Late last year, National Treasury published the results of a study on the likely effects of the proposed tax. Perhaps unsurprisingly, the study concluded that the tax would reduce our emission of greenhouse gases (33 percent by 2035) without having a significant impact on economic growth or jobs. However, Treasury’s report has been criticised as being “fatally flawed”.
The introduction of the carbon tax is not surprising: the World Bank estimated that, in 2016, 15 percent of global emissions were subject to a tax or carbon pricing.
The largest contributor to carbon emissions is the burning of fossil fuels. Although the intention is that the carbon tax will not affect consumers of electricity until 2020, thereafter it is likely that the costs will be passed on to consumers. Without a focus on alternative means of generating electricity, consumers will either have to pay more or use less electricity.
The ideal model is where the tax incentivises companies to change their behaviour and consumption patterns and become less reliant on fossil fuels. Currently, there are few alternatives, and those that are available are expensive.
Why more time is good
First, any modelling exercise is, by definition, limited by the assumptions on which it rests and the data projections it uses. The problem is exacerbated by the entrenched orthodoxies that characterise all thinking about climate change. An equally compelling reason for spending a little more time and thought on formulating a strategy is that the experience of other countries has been mixed, at best.
In Australia, for example, it appears as though confusion reigns despite emissions having been reduced. In 2014, a carbon tax was repealed in favour of an emission-reduction fund, and Environment and Energy Minister Josh Frydenberg announced in December last year that his department would undertake a review of the whole matter. The concerns include the impact on power generation, which has affected employment in the energy sector and energy-intensive industries.
Similarly, a study by two researchers at Statistics Norway found that high carbon taxes in that country have yielded only “modest” reductions in gas emissions. The study notes: “This surprisingly small effect relates to the extensive tax exemptions and relatively inelastic demand in the sectors in which the tax is actually implemented. The tax does not work on the levied sources and is exempted in sectors where it could have worked.”

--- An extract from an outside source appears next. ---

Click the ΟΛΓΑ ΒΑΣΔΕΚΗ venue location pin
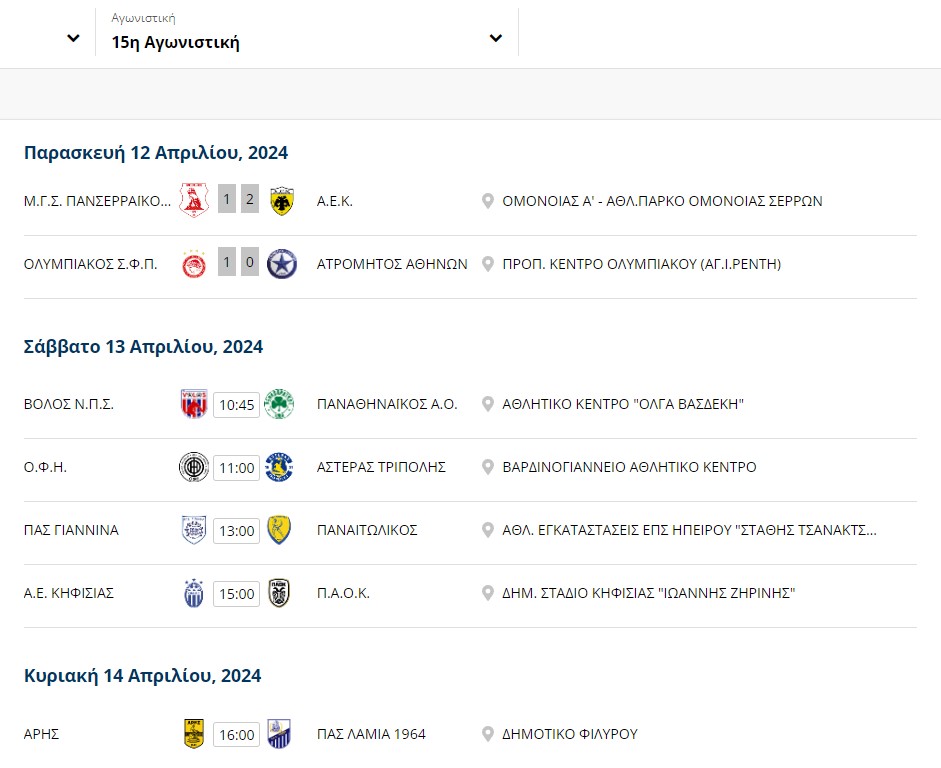The image size is (941, 768). click(488, 404)
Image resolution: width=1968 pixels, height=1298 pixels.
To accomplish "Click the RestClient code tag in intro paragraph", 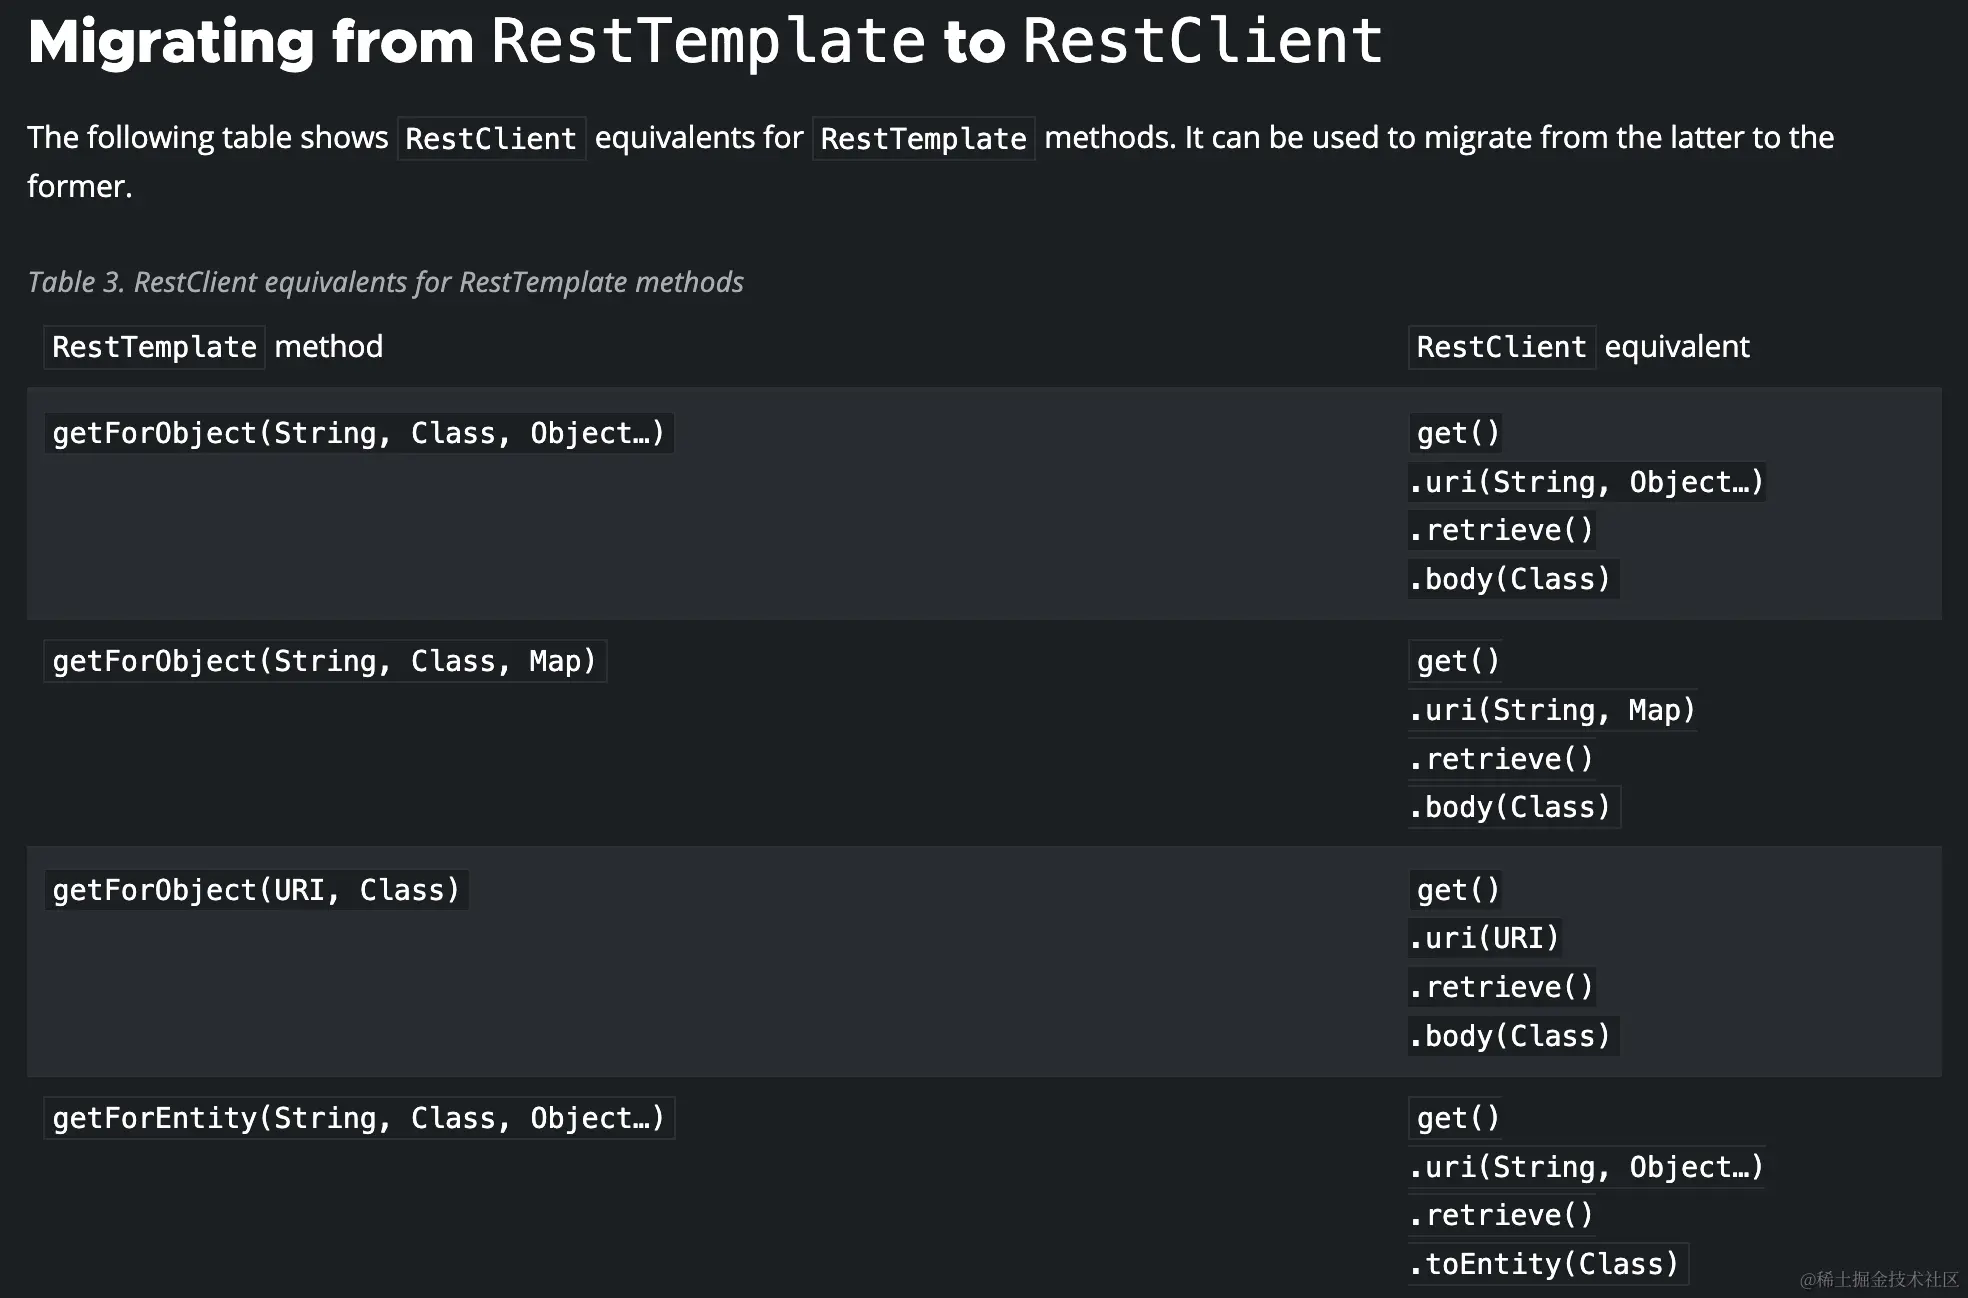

France has recently indicated that it is dropping plans to introduce a carbon tax, citing concerns about its ramifications and constitutionality.
We should draw two main conclusions from all of this:
• Legislation needs to be complemented by supporting initiatives to build consumer awareness and promote alternatives.

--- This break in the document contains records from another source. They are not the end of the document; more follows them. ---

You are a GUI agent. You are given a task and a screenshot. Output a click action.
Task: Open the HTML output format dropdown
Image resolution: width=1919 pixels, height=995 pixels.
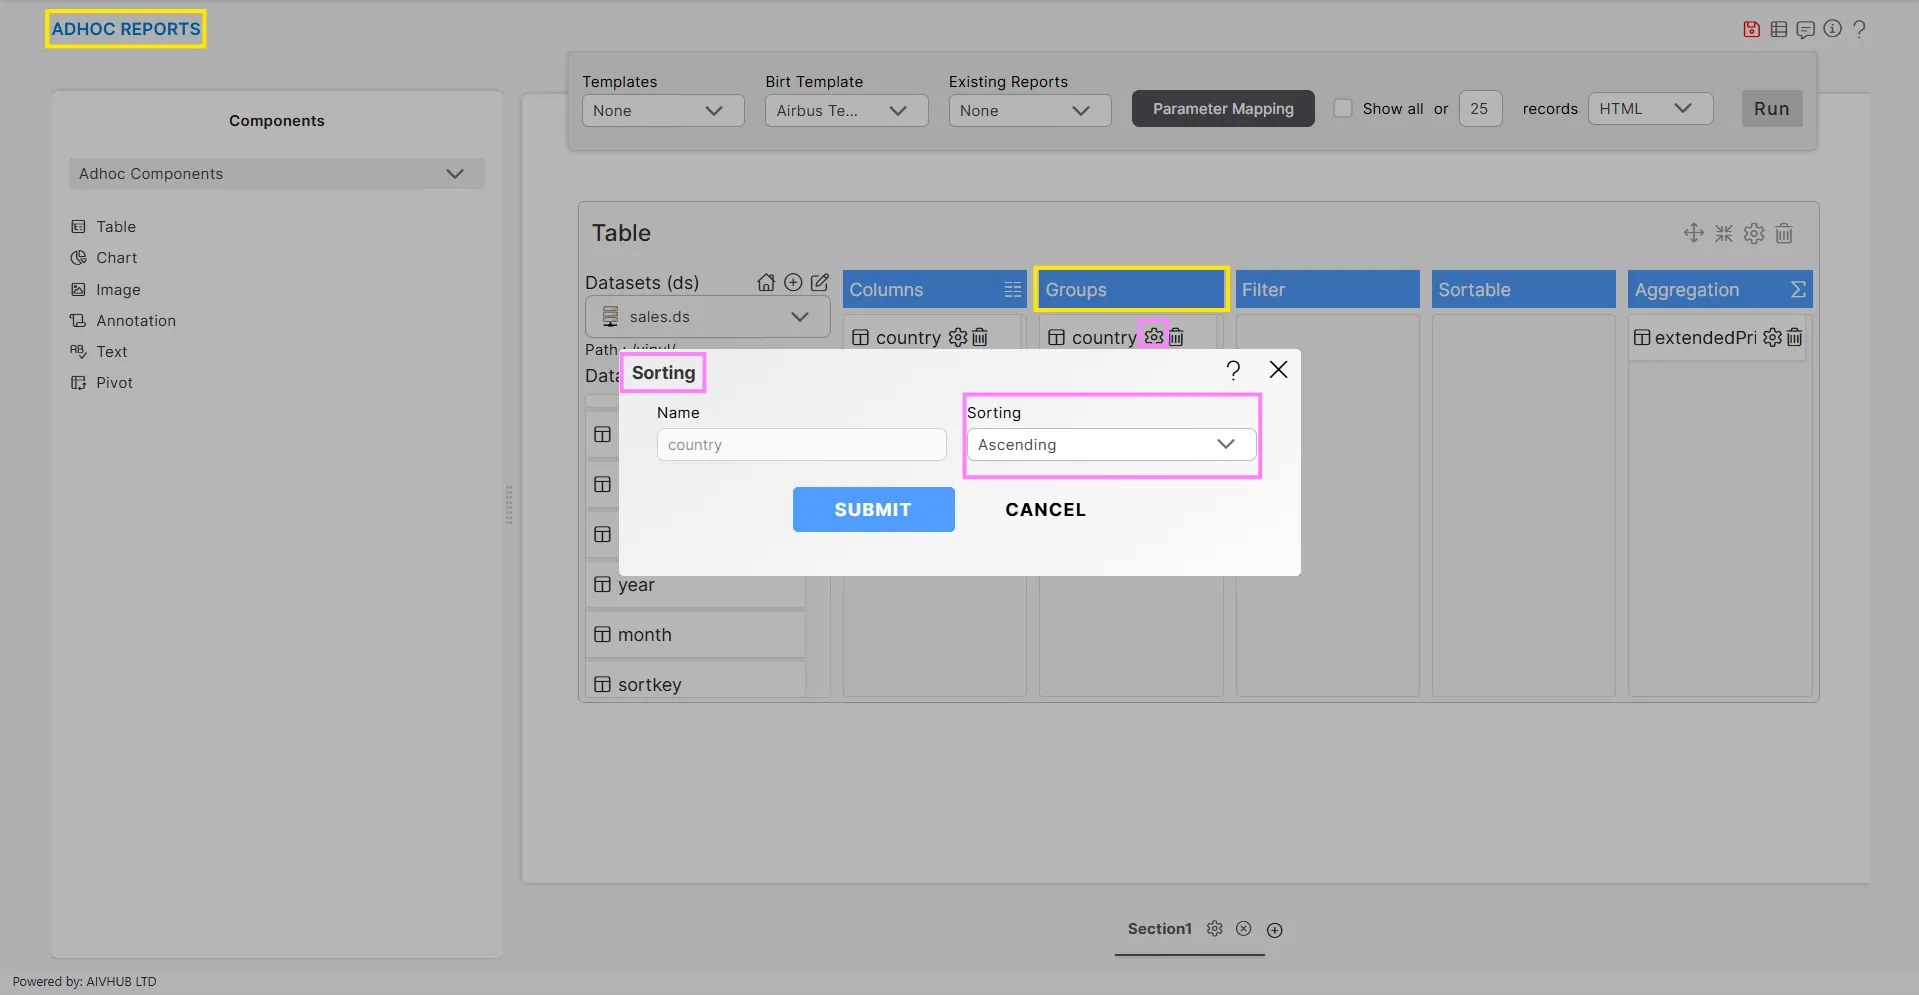[x=1649, y=109]
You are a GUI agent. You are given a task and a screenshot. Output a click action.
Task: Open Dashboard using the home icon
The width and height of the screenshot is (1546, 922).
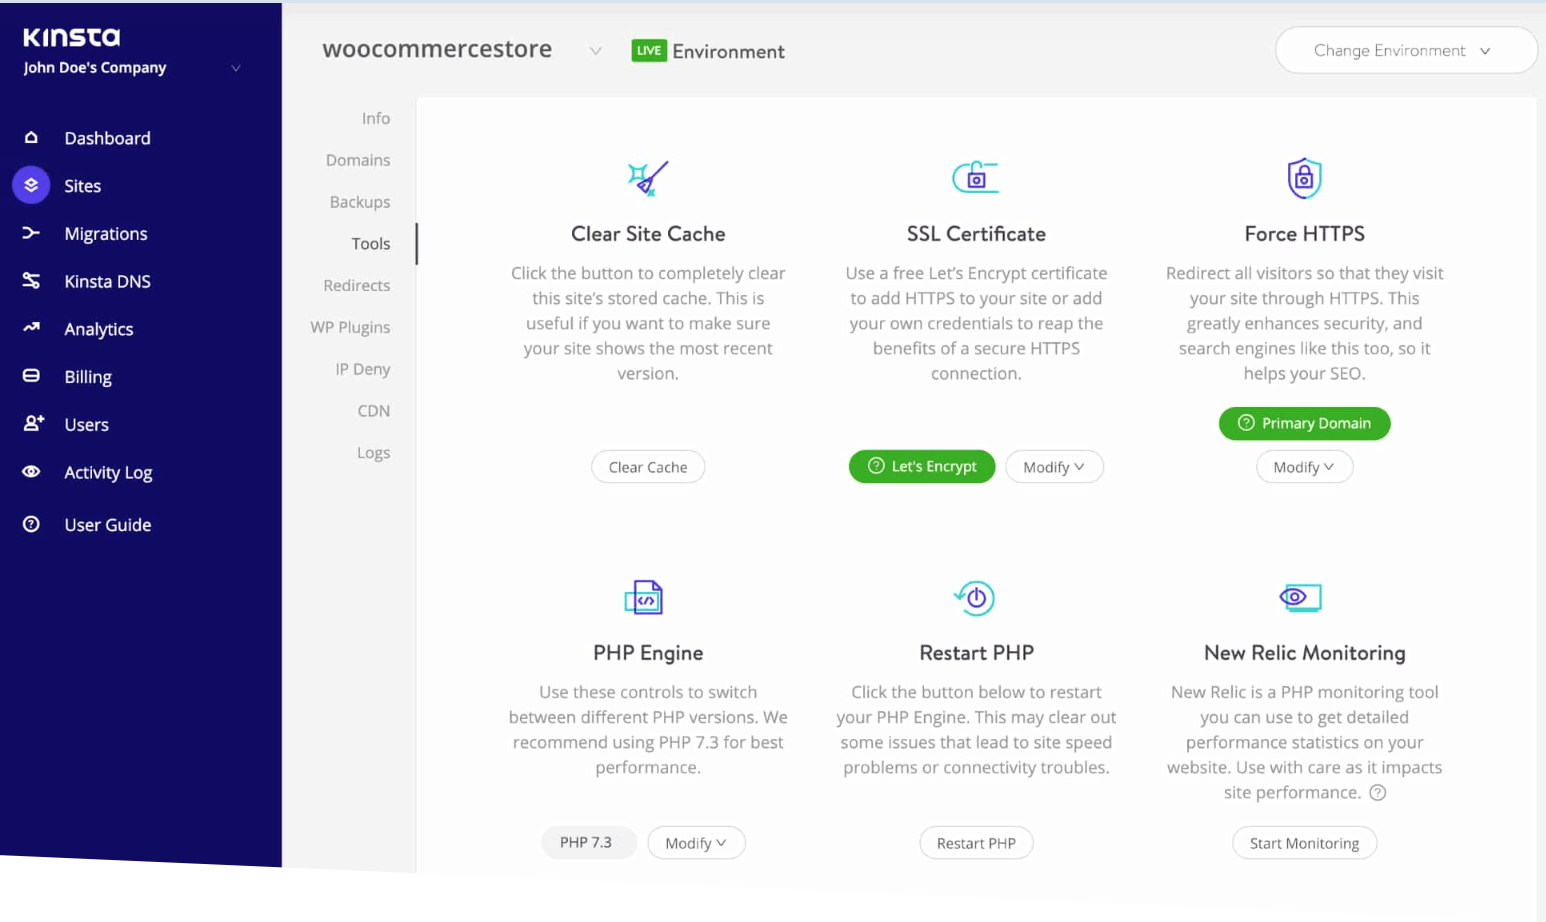point(31,137)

The aim of the carbon tax is to reduce emissions, not, in the main, to expand the tax base.
• Companies need to be assisted in implementing alternatives or reducing their dependence on fossil fuels without experiencing a significant production or job losses.The biggest impact could be made if we reduced our reliance on burning fossil fuels to keep the lights on.
South Africa has made commitments to reduce its greenhouse gas emissions. The real question is how best to live up to those commitments. Hopefully, the Budget speech will indicate that we will use the delay in implementing our carbon tax to come up with an integrated strategy.